Çok etkilendiğim ve herkesin de salondan aynı etkiyle çıktığını gördüğüm Muse; Esin Perisi Oyununuzla dünyanın birçok yerinde başarı kazandınız. Uzun bir zamandır tiyatrolar kapalı, hem oyuncular hem de tiyatro seyircileri bu durumdan çok üzgün. En son röportajımızda tiyatronun yükselişinden bahsediyorduk. Bu uzun aradan sonra taşlar tekrar yerine oturabilecek mi?

İnsan var olduğu surece tiyatro sanatı bir yol bulup hikayelerini anlatmaya devam edecektir. İşte yine öze döndük. Antik çağlardaki gibi açık hava tiyatrolarında yükselmeye devam edeceğiz. Benim umudum var.

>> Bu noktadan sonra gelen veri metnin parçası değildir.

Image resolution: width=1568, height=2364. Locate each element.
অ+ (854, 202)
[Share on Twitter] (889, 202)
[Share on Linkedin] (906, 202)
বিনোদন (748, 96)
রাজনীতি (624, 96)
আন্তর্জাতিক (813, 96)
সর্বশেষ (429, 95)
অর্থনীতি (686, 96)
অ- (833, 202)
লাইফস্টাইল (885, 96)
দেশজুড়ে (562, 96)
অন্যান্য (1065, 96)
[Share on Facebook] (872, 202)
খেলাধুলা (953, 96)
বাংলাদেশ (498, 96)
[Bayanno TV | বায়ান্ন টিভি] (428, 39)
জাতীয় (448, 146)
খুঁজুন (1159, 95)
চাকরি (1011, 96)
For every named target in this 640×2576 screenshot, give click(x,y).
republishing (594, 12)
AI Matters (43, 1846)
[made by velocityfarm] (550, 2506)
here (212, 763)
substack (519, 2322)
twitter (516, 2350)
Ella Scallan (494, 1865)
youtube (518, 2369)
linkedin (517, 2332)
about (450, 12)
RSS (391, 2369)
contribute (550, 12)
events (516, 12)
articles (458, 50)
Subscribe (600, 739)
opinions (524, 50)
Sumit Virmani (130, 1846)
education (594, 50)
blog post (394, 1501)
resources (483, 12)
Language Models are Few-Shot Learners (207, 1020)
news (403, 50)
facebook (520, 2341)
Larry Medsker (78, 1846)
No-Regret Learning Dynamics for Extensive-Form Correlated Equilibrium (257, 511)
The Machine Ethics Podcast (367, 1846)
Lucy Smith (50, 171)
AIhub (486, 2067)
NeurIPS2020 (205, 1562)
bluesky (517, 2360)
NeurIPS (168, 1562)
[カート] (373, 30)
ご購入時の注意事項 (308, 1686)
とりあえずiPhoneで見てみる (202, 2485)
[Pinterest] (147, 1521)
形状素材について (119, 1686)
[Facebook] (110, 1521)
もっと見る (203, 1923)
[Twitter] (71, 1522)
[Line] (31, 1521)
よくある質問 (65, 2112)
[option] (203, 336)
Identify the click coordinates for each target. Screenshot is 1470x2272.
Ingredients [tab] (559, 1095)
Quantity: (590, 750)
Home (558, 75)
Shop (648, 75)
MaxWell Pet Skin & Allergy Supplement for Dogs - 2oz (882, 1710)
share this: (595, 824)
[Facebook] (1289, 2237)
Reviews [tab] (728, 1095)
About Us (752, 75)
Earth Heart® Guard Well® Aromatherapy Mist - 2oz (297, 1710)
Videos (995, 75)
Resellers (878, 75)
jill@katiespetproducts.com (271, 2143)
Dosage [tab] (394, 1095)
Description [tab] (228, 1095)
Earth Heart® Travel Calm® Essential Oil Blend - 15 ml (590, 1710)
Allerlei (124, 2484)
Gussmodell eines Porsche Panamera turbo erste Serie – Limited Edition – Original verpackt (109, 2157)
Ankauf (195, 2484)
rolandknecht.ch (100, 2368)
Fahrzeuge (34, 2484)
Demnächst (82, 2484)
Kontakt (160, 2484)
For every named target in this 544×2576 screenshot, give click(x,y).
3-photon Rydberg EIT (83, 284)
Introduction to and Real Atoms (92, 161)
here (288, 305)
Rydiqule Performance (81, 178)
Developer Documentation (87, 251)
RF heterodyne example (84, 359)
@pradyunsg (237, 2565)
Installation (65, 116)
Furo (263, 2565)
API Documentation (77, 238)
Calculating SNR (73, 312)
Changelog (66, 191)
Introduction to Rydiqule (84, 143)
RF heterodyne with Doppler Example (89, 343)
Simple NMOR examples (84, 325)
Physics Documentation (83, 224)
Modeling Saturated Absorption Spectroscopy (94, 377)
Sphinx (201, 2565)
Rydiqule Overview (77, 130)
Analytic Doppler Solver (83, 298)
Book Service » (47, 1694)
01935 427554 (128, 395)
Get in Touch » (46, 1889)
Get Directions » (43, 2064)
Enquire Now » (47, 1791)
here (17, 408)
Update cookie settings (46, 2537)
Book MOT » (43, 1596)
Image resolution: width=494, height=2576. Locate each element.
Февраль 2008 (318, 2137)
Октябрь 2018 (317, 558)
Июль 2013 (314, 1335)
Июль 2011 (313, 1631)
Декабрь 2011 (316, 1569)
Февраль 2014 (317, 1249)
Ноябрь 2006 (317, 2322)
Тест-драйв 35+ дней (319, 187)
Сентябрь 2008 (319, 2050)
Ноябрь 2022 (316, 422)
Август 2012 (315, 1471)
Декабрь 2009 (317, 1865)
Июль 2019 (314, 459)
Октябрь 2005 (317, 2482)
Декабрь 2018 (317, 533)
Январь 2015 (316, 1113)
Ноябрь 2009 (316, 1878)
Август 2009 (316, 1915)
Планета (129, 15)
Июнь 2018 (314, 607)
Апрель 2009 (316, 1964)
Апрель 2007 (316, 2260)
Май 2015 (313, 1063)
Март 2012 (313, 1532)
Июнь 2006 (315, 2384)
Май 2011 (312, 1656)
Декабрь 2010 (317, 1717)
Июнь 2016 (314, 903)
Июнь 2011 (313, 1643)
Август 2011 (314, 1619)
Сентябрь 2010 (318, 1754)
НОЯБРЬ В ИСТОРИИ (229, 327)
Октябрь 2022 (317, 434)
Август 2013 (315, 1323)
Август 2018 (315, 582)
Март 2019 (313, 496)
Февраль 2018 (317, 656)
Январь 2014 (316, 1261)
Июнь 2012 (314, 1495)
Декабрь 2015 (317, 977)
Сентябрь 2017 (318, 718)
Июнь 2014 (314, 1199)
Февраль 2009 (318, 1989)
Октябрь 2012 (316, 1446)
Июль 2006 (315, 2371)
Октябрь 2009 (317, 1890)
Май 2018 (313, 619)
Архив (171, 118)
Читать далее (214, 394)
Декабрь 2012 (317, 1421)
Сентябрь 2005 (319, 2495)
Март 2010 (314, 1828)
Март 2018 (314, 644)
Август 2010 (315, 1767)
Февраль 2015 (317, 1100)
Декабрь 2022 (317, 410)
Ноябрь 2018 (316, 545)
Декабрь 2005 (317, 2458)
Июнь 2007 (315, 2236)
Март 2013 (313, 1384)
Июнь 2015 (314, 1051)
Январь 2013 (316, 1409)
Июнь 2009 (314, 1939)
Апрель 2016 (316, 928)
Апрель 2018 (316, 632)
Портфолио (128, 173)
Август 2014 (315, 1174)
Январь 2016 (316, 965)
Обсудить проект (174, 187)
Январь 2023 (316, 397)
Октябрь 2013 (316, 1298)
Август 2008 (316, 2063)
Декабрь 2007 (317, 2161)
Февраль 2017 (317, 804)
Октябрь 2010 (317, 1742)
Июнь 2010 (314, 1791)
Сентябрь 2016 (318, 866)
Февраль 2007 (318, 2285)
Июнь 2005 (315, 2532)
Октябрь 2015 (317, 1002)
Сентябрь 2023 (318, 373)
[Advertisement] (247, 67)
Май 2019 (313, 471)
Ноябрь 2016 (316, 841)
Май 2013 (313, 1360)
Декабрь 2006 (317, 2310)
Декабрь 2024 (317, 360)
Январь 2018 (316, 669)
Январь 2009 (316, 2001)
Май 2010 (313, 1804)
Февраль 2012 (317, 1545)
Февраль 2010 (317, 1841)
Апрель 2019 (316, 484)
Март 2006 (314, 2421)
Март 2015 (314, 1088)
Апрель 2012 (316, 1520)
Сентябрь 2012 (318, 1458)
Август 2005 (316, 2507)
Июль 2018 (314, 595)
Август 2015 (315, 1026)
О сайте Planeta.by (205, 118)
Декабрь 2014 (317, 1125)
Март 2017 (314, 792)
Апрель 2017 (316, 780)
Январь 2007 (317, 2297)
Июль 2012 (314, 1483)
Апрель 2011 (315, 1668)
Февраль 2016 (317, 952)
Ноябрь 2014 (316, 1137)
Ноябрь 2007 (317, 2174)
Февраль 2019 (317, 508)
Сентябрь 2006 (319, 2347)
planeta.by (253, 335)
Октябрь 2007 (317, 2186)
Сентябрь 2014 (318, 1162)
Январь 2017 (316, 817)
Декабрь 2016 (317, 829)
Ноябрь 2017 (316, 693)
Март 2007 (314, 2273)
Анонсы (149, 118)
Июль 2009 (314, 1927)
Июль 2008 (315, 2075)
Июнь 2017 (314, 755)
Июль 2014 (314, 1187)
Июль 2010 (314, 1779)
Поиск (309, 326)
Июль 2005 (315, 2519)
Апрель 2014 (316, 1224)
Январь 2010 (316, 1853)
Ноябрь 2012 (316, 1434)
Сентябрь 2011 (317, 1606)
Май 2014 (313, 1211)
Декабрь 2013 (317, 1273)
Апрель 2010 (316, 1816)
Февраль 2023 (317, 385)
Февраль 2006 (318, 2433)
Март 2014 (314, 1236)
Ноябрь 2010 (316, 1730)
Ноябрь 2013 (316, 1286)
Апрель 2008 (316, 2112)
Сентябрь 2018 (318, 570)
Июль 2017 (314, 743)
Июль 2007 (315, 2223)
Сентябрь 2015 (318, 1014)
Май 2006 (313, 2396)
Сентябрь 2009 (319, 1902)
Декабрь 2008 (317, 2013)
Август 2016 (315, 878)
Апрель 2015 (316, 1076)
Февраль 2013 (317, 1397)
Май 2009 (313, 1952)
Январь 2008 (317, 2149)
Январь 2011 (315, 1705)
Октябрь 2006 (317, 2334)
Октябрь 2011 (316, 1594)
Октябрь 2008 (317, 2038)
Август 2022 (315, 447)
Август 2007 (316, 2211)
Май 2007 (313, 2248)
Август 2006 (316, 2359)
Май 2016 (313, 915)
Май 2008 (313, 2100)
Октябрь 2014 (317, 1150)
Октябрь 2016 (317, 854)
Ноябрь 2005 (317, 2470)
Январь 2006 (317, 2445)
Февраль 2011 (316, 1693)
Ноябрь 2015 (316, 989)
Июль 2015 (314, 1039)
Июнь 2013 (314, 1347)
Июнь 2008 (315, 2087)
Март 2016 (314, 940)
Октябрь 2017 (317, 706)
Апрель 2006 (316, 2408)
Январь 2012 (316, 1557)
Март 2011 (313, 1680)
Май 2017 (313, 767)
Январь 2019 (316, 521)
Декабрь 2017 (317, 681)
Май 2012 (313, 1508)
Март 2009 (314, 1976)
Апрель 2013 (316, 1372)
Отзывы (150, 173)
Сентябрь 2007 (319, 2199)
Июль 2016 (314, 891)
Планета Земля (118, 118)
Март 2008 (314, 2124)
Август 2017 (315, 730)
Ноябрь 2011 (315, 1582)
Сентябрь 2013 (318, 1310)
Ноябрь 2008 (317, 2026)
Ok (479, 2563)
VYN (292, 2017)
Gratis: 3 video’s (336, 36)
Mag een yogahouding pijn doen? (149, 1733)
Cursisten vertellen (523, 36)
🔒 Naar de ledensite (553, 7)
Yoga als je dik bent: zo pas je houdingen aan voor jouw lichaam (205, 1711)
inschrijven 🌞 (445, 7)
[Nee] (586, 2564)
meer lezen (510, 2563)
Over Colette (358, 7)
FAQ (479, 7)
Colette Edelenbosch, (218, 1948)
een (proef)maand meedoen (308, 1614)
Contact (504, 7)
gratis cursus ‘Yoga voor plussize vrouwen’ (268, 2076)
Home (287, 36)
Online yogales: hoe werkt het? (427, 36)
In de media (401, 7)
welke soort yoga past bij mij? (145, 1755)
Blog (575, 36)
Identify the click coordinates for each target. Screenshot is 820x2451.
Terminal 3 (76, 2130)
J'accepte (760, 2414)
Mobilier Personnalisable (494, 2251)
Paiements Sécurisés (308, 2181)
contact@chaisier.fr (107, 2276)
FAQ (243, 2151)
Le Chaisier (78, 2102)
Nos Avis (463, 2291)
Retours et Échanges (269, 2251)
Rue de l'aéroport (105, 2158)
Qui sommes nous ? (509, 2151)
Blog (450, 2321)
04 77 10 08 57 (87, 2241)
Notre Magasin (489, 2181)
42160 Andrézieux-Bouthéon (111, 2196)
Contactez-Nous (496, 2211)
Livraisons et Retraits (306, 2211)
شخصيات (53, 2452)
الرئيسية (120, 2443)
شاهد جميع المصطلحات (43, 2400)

Online tiyatrolar yapılıyor, şimdi yaz geliyor açık hava tiyatroları da olacaktır. Siz böyle bir oluşumun içinde olmayı düşünür müsünüz?

İlk başı çekenlerden bile olabilirim, tiyatro sanatı için her mecra ve mekanda ben de varım.

Oyuncu olmanız sanki kaderinizde varmış gibi, anneniz Emel Göksu ve babanız Sönmez Atasoy usta oyuncular. Babanız isminizi bile doğduğunuzda sahnelenen “Fadik Kız” adlı oyunundan koymuş. Mesleğiniz de ailenizden size kalan büyük bir miras diyebilir miyiz? 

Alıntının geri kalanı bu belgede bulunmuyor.